Назаров засмеялся, поднял колено и хлопнул по нему ладонью.
— А чистый-то лист откуда мне взять? — нерешительно спросил Митя.
— Я тебе продам из своего дневника, — зашептал Назаров, оглядываясь по сторонам, — а сам скажу, что потерял, — понимаешь? — и куплю другой дневник.
— Да ведь будет видно, если расшить, — возражал Митя.
— Можно и не расшивавши вынуть, — сказал Назаров с уверенной усмешкою знающего человека.
— Ну? — недоверчиво спросил Митя.
Улыбка отдаленной надежды мелькнула на его бледных губах.
— Вот ей-богу, — убедительно говорил Назаров, — только надорвать вверху и внизу, — да вот я тебе покажу, — давай, — вот только войдем под ворота.
— Боюсь, — нерешительно сказал Митя, щурясь от набегавшего ветра, который поднимал с мостовой столбы сора и пыли.
А Назаров уже вытащил из сумки дневник, — тетрадочку, разграфленную на весь год для записи уроков, отметок и замечаний.

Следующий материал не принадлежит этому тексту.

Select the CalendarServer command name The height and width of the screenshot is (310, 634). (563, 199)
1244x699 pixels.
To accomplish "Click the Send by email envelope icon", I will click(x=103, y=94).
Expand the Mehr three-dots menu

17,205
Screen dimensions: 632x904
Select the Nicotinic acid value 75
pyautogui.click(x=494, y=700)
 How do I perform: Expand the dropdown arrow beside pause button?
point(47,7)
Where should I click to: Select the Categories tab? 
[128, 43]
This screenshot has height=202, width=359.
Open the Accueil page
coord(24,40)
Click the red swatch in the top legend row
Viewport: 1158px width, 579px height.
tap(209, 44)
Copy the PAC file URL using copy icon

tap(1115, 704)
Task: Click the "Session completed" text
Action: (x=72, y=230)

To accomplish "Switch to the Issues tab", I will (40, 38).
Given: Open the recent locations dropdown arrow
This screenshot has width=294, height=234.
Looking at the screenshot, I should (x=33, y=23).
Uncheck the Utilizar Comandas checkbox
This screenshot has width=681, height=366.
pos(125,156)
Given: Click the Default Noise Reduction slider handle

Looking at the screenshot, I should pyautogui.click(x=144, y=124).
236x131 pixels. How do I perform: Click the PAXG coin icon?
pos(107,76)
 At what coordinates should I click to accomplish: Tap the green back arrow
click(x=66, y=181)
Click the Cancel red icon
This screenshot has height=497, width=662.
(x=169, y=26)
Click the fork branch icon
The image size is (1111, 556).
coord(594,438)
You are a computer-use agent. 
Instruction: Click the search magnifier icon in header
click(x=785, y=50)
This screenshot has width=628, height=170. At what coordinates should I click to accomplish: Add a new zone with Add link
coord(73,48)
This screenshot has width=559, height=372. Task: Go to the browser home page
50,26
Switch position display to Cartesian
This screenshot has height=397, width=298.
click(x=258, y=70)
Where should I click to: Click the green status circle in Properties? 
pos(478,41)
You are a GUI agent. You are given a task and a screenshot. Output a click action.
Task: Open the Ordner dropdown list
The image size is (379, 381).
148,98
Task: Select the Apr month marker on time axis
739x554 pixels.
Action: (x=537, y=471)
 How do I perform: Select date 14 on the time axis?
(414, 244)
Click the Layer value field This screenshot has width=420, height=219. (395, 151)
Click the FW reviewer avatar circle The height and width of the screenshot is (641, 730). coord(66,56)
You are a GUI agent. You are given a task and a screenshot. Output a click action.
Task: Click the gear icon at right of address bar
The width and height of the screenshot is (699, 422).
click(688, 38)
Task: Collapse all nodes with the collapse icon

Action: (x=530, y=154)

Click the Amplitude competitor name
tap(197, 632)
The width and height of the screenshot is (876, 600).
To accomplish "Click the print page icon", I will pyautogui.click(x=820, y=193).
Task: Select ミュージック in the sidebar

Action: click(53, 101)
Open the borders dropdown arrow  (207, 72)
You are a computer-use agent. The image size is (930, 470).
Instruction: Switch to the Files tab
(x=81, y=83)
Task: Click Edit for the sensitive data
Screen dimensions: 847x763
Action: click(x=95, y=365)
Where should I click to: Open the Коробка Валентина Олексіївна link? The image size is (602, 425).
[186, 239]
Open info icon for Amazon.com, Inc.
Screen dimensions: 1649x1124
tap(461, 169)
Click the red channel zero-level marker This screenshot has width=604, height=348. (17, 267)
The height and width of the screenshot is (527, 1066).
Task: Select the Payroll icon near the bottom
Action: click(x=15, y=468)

Товарищи вошли в ворота большого проходного дома и там остановились. Дармостуку надо было идти через этот двор, а Назаров не отставал и убеждал Митю купить лист из дневника. Голоса их гулко раздавались под кирпичными сводами, и это пугало Митю.
— Ну, давай пятиалтынный, — говорил Назаров. — Ведь дневник двадцать копеек стоит, а куда он порченый? Для того только уступаю, что может потом и мне пригодится, на всякий случай, — понимаешь?
— Дорого, — сказал Дармостук, завистливо поглядывая на дневник.
— Дорого? Дурак! Найди дешевле, — с досадой крикнул Назаров и показал Мите язык, длинный и тонкий.
— Да мне и не надо.
Митя отвернулся, стараясь подавить незаконное желание.
— Ну, давай гривенник, — быстро заговорил Назаров, становясь опять ласковым. — Ну, пятачок? Соглашайся скорее, завтра двугривенный заломлю.
Назаров хватал Дармостука за руки холодными и цепкими пальцами и отчаянно гримасничал.
— Грешно, — пробормотал Митя и покраснел.
— Ничего не грешно, — запальчиво возразил Назаров, — а им не грешно колы лепить ни за что ни про что?
По Митину лицу было видно, что он недолго устоит против искушения. Но уже Назаров рассердился и сделал гримасу, выражавшую горчайшее презрение.
— Черт с тобой! — выкрикнул он, трепеща от досады, передернулся, как картонный паяц на ниточке, быстро всунул дневник в сумку и побежал прочь.
Митя вошел во двор и в раздумье тихо подвигался вперед. Двор тянулся длинный, неширокий, мощеный неровным булыжником. Посреди заднего флигеля мрачно зияли ворота на другую улицу. Вдоль двора лежал узенький, в одну плиту, неровный тротуар. По сторонам подымались четырехэтажные флигели с грязно-желтыми стенами, с бурыми деревянными, крупно продырявленными для воздуха ящиками в кухонных окнах. Проходили женщины в платках, мастеровые. Мусор валялся неприбранный. Стояла поломанная бочка. Грязные дети играли возле нее и весело и звонко кричали. Пахло неприятно и грубо.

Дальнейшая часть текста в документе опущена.